In this embodiment, in order to enable the experimental determination of the vertical axis theorem, it is theoretically required that the vertical axis theorem test piece 7 has no thickness, but since any practically existing rigid body is thick, it is impossible to have a rigid body of zero thickness, and if the thickness is too large, it does not meet the requirement of the vertical axis theorem of moment of inertia of the rigid body, so that the thin plate-like object in this embodiment is a thin plate with a thickness of 2mm to 10mm, the length of one plane is 100mm to 150mm, and the length of the other plane is 160mm to 200mm; the periphery of the sheet-like object is provided with two adjacent planes 74 which are perpendicular to each other, the arrangement of the two planes 74 can be used for measuring Jx and Jy, and the sheet-like object can be more conveniently placed on the lower disc 5, so that the test process is simple and convenient.
A first mark line 71 and a second mark line 72 are respectively arranged on two surfaces of the vertical axis theorem test piece 7, the first mark line 71 is perpendicular to one plane of the vertical axis theorem test piece 7, an extension line passes through a projection point of the centroid on the surface of the vertical axis theorem test piece 7, and the second mark line 72 is perpendicular to the other plane of the vertical axis theorem test piece 7, and an extension line passes through a projection point of the centroid on the surface of the vertical axis theorem test piece 7; the upper surface of the lower disc 5 is correspondingly provided with a cross mark line 56 matched with the first mark line 71 or the second mark line 72, and when the first mark line 71 or the second mark line 72 respectively corresponds to one side of the cross mark line 56, the mass center of the vertical axis theorem test piece 7 coincides with the projection of the mass center of the lower disc 5 on the horizontal plane.

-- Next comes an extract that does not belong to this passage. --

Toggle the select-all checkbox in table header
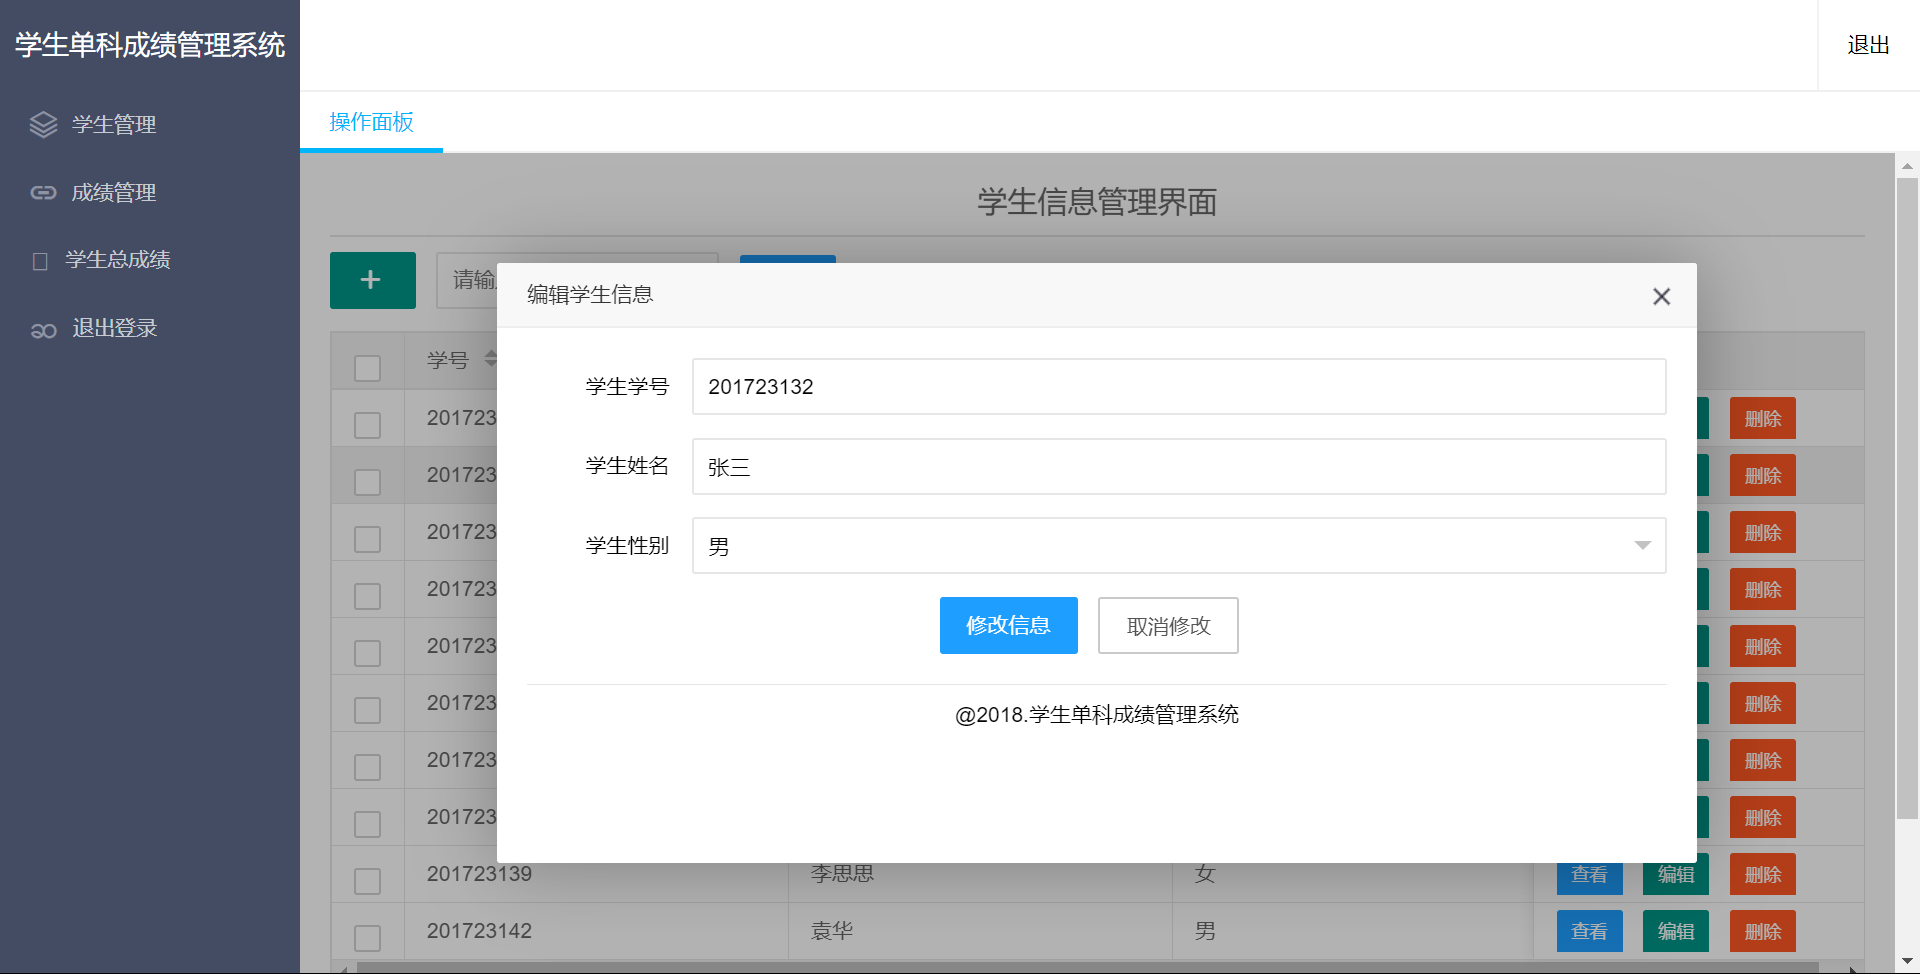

In this embodiment, the magnets 55 are formed by magnetic blocks distributed in a dot shape, or may be configured in a rectangular structure, and the magnets 55 are disposed along the cross mark 56, so that when the thin plate-shaped object is mounted along the cross mark 56, the plane 74 of the thin plate-shaped object can be contacted with the magnets as better as possible, and is better absorbed by the magnets 55, thereby ensuring the accuracy of mounting and positioning.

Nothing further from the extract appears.